Rosa Parks: 70 years beyond the bus seat—a lifetime of activism
CU Boulder historian Ashleigh Lawrence-Sanders delineates misperceptions surrounding ‘the mother of the Civil Rights Movement’ and the Montgomery Bus Boycott while highlighting Parks’ enduring legacy
When people hear the name Rosa Parks, they likely picture a quiet, tired, older African American seamstress who refused to give up her seat to a white patron on a Montgomery, Alabama, bus on Dec. 1, 1955.

Ashleigh Lawrence-Sanders
But as University of Colorado Boulder historian Ashleigh Lawrence-Sanders explains, 70 years after Parks’ act of civil disobedience—and the Civil Rights Movement it helped ignite—there is a lot Americans tend to get wrong about that defining moment, which she says is far more complex, courageous and enduring.
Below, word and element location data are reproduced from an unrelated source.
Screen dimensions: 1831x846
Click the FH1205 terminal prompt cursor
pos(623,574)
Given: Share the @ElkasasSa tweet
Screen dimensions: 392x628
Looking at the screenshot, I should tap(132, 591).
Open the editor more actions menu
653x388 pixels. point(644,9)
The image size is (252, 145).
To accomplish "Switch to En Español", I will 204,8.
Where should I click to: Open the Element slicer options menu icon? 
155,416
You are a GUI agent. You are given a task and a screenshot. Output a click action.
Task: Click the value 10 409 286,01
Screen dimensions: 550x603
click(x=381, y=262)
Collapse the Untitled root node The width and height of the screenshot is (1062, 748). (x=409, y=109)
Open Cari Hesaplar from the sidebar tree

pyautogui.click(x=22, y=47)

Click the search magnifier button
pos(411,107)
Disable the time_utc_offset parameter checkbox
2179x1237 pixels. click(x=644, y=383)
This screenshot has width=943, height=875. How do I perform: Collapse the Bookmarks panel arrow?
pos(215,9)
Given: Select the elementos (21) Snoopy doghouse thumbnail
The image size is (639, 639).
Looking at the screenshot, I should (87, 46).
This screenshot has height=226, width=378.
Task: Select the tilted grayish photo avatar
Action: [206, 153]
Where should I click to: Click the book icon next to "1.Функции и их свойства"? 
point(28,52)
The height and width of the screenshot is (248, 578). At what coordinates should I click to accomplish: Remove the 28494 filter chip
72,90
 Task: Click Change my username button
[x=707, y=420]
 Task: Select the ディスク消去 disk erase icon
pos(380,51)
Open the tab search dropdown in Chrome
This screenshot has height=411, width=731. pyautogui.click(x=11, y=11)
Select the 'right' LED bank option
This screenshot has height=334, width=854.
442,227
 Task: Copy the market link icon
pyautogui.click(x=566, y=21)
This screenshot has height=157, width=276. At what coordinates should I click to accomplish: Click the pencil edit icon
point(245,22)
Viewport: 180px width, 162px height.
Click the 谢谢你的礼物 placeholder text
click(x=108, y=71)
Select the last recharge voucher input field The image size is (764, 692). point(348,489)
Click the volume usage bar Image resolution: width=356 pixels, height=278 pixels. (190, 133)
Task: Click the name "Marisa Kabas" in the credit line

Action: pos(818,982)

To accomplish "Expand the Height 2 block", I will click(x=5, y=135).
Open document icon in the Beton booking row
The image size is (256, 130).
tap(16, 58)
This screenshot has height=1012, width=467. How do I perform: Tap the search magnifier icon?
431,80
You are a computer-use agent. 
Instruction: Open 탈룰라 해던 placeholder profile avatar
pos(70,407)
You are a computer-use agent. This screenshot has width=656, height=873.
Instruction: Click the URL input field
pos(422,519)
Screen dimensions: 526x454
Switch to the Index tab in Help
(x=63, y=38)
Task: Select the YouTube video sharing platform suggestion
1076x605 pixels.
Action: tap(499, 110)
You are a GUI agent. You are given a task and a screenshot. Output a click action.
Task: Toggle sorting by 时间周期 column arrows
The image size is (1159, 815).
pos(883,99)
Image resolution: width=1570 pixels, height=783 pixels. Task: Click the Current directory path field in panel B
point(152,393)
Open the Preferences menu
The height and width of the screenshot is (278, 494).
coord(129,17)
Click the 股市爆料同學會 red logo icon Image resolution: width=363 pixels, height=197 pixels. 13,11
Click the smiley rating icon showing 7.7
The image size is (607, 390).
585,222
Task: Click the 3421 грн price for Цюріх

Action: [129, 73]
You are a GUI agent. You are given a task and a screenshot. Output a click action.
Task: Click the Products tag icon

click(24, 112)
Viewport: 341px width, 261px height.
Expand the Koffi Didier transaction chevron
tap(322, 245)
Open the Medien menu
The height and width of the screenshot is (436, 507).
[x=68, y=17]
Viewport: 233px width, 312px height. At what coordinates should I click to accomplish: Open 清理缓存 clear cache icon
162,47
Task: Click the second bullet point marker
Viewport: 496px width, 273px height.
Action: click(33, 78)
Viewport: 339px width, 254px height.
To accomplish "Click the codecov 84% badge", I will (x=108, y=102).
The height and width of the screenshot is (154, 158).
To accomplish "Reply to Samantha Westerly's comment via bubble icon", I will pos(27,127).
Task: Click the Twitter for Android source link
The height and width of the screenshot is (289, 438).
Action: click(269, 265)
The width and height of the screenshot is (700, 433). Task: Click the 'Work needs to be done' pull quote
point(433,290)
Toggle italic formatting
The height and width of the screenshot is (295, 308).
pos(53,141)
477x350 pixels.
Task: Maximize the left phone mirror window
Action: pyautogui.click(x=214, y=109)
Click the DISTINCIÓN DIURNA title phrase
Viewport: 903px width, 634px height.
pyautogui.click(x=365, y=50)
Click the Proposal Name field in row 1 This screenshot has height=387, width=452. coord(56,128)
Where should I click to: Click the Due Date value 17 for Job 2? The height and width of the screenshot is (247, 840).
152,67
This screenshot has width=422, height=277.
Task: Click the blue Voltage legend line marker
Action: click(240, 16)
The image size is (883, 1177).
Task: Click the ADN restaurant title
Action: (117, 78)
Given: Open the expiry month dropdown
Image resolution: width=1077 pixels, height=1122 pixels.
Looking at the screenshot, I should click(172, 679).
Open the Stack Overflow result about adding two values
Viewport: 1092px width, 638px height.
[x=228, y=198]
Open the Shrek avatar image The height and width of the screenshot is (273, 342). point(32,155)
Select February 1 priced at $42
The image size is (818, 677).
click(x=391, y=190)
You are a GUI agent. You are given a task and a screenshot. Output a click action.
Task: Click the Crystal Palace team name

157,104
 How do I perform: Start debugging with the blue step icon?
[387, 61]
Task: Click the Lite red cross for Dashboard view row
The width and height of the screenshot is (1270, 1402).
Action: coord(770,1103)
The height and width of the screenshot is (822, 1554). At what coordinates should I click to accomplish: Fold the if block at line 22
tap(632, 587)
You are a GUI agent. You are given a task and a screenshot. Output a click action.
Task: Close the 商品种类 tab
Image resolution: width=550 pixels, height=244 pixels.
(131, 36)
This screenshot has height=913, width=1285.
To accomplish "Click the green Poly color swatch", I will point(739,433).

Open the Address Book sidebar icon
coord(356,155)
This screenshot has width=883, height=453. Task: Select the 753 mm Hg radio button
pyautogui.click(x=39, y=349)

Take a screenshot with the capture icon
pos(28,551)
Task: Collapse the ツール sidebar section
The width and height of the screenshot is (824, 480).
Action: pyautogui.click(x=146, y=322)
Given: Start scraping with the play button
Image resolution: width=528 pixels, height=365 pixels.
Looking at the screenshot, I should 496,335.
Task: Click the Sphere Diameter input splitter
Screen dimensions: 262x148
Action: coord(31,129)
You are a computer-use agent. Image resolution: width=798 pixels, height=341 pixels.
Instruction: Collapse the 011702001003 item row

“Many people still think of her as a tired seamstress and an old lady, but she was just 42 years old, she was the secretary of the local NAACP (National Association for the Advancement of Colored People) chapter and she had been politically active in campaigns previously,” says Lawrence-Sanders, a History Department assistant professor who specializes in African American history, including the Civil Rights Movement.
Notably, Parks was not the first Black person to be arrested for violating Montgomery’s segregated bus seating rules, Lawrence-Sanders says. She explains that civil rights activists had been looking for a test case to initiate a city-wide boycott to push for integration of the bus system and Parks was deemed a promising candidate.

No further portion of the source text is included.